[Problem to work on]: The expected reply is all of the data, returned exactly.

══ Information ══

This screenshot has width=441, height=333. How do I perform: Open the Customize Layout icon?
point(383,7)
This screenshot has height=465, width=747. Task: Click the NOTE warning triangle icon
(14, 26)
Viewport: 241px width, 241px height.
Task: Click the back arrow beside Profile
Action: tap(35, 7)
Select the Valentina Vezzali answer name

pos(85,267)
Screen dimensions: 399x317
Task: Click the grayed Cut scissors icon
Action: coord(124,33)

═══

[Written solution]:
This screenshot has width=441, height=333. How do I perform: Open the Customize Layout icon?
point(383,7)
This screenshot has height=465, width=747. Task: Click the NOTE warning triangle icon
(14, 26)
Viewport: 241px width, 241px height.
Task: Click the back arrow beside Profile
Action: tap(35, 7)
Select the Valentina Vezzali answer name

pos(85,267)
Screen dimensions: 399x317
Task: Click the grayed Cut scissors icon
Action: coord(124,33)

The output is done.